Don't do it like that. Copying those include files into the gcc
source has confused the build process. You said in an earlier mail that
you'd been making hacks to the search paths, and you probably don't want
to do that either.
Instead, you want to have the gcc-2.95.3 and the newlib-1.9.0 top level
source code directories side-by side in a dir somewhere. I'd start again
with fresh unpacks of the tar file if I were you. I generally put my
build dirs in the same tree as well, but they could be anywhere.
.../src/
|
+- gcc-2.95.3/
+- newlib-1.9.0/
+- gcc-build/
+- newlib-build/
then cd into gcc-2.95.3 and create a couple of soft links
cd .../src/gcc-2.95.3
ln -s ../newlib-1.9.0/newlib newlib
ln -s ../newlib-1.9.0/libgloss libgloss
Now you have to make and install gcc in two passes. This solves the
missing crt0.o problem. The problem is that before you can build fully
executable programs with the cross compiler, you have to have a working
C library, which is where crt0.o comes from. But before you can build
the C library, you have to have a working compiler! Fortunately, that's
not quite true: you can make a half-working compiler, with no libs, that
is good enough for compiling the C lib. The only thing is, this half-
built compiler *isn't* good enough for building libstdc++, and that's
why your build was going wrong previously: at the point where it wants
to start building libstdc++, it needs to have a fully working compiler.

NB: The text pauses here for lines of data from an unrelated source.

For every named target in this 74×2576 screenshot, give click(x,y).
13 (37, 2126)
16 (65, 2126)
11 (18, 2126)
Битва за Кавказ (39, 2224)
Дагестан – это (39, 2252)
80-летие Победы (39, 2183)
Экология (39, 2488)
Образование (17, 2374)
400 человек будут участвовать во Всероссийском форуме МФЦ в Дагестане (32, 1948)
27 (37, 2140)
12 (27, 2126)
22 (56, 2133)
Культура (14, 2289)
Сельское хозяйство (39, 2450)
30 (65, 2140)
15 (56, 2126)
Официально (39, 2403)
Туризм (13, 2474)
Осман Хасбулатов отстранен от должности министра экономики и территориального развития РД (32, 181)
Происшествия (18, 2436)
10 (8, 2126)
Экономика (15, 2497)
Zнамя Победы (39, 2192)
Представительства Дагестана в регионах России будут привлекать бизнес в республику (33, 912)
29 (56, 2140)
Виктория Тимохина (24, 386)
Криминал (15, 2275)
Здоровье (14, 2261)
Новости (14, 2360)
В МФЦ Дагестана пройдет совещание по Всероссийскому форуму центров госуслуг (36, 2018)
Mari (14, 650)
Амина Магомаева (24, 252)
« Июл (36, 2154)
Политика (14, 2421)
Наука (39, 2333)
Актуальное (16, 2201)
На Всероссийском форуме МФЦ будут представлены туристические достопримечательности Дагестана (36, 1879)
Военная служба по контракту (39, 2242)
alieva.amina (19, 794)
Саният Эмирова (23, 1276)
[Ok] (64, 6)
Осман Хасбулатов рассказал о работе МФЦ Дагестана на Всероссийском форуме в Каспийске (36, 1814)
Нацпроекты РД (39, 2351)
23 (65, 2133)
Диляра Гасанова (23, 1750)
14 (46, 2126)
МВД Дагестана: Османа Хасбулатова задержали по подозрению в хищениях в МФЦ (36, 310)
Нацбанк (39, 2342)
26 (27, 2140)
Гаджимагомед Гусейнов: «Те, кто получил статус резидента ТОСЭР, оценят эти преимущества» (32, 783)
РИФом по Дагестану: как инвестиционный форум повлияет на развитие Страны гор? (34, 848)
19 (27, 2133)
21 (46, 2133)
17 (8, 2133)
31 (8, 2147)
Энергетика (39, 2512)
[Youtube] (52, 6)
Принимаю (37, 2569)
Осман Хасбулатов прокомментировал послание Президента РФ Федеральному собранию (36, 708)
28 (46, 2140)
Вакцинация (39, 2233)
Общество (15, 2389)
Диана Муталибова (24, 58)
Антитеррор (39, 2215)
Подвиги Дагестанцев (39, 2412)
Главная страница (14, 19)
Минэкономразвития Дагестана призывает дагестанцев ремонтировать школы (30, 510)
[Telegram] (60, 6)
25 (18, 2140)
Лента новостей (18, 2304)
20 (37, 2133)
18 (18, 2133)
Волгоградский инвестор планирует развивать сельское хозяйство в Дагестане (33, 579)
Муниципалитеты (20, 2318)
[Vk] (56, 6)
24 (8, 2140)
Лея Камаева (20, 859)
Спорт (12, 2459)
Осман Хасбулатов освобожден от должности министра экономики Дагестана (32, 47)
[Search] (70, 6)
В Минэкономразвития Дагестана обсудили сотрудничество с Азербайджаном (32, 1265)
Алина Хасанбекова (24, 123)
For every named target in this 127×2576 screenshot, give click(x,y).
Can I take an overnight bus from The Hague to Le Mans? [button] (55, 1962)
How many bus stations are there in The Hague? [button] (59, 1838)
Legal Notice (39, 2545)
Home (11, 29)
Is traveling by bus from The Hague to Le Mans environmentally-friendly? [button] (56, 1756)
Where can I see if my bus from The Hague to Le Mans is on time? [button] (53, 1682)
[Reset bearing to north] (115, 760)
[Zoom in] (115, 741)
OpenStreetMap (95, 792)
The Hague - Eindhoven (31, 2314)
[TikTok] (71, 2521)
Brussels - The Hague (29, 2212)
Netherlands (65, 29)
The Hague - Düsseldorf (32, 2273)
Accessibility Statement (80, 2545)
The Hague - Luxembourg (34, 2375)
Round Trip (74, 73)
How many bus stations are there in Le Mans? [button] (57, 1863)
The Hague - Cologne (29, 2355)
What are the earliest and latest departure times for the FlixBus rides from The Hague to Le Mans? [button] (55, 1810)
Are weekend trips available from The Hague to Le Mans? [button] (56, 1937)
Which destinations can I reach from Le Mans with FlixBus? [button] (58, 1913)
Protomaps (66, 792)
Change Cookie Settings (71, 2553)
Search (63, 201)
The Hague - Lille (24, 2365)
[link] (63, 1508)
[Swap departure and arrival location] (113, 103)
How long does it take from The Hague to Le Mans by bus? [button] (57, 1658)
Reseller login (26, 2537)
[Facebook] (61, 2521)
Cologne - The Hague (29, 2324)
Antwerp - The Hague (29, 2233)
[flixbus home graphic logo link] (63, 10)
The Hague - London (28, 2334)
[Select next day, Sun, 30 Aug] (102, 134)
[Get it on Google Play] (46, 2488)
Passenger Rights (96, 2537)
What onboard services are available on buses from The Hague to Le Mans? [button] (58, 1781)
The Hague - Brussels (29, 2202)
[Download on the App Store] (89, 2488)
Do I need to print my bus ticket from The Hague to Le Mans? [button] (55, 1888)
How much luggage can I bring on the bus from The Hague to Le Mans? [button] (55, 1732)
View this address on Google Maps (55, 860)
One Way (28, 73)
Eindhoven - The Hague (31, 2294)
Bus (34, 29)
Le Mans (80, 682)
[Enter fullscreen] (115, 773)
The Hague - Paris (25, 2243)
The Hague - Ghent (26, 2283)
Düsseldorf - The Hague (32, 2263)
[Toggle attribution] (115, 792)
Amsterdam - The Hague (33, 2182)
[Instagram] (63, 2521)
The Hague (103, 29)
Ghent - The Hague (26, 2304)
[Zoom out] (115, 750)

OK, so how do we make this half-working compiler ? Simple enough:
we just tell the compiler to build a C-only compiler. That's it! So
the procedure overall looks something like
- unpack source code
- configure, build and install the cross binutils
(you've probably got this far OK)
- make soft links in gcc top level source dir
- change into gcc-build dir
- configure gcc with option --enable-languages=c (as well as any others
you've been using)
- give the command "make LANGUAGES=c all install"
- cd into newlib build dir
- configure, build and install newlib
- cd back to gcc-build dir
- reconfigure gcc, this time without the --enable-languages option (but
still with all your other options)
- finish off by giving the command "make all install"
DaveK
--
All your base are belong to the Israeli army! Oh, now they aren't again!